So basically, he fed them crumbs.

I was shocked, to say the least. I’d never even thought of that. When I mentioned it to my husband he pretty much agreed with my son.

Crumbs. Huh. Go figure.

And now, related to that only because I’m in need of a teeny little blanket miracle, I tell you this: My son has a favorite blanket that he’s had since he was an infant. It’s a blanket his godmother made for him that has old shirt tags sewn all along the edges. There is one tag in particular that has always been his favorite. Snags calls this tag his “Night Tag”. He sticks his fingers through this tag and holds it up to his nose and sniffs it. In all honesty, after 8 years of nose rubbing and sniffing, the tag is the foulest smelling thing on earth, and no amount of Tide or OxiClean or Febreze can help it. But my son doesn’t mind, and in fact, PREFERS it when I don’t wash the blanket as he loves the smell, one so foul it makes me gag. My eyes water just thinking about it.

Thankfully, it’s a small tag on a larger blanket and unless it’s pressed to your nose as a form of torture, you won’t smell it at all. A tiny air spoiler it is, (imagine a teensy weensy skunk smashed onto a blanket), but luckily it’s so small it doesn’t usually attract attention because Snags only sniffs on this tag as he’s falling asleep at night, and nobody sees him but us and the dog.

Well, Taggie (the blanket) and the Night Tag have been through 8 hard years of sniffing and nose rubbing, and Night Tag is now worn thin at its fold. My son brought it to me in tears the other night, asking if I could fix it because it’s falling apart. I told him I could sew it back together but it would feel a little different. He’s not happy about that.

This morning he woke up more or less crying. He was crying because he said he’d prayed to God to fix his Night Tag “but he didn’t!” he cried.

“Oh.” I said. “I don’t think God works like that. He doesn’t always answer our prayers the way we think he should. He might answer your prayer about the Night Tag by helping me to sew it nicely for you, but I am pretty sure he’s not going to perform a miracle and just fix the tag overnight while you sleep (although me sewing anything nicely would be a miracle in itself!)
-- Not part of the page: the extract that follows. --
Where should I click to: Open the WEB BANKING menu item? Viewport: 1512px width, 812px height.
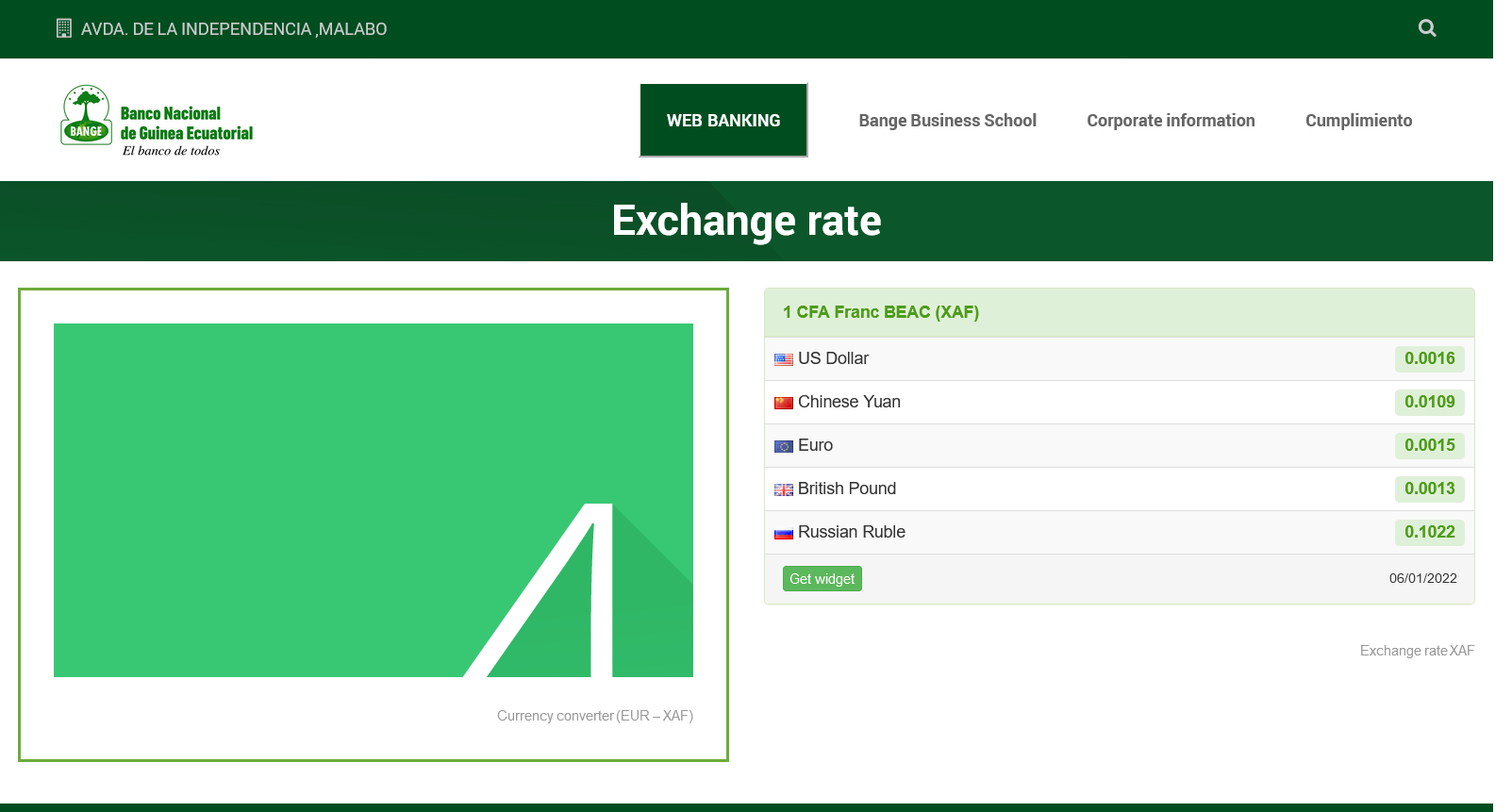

I mean, really, think about this. If Jesus fed the masses by chopping up the bread and fish into tiny little pieces, rather than by multiplying the little before him, why would he miraculously weave back together the frayed edges of a smelly shirt tag sewed onto a blanket? I don’t think he would. I think he’d point me toward the sewing kit in the closet and call it a day.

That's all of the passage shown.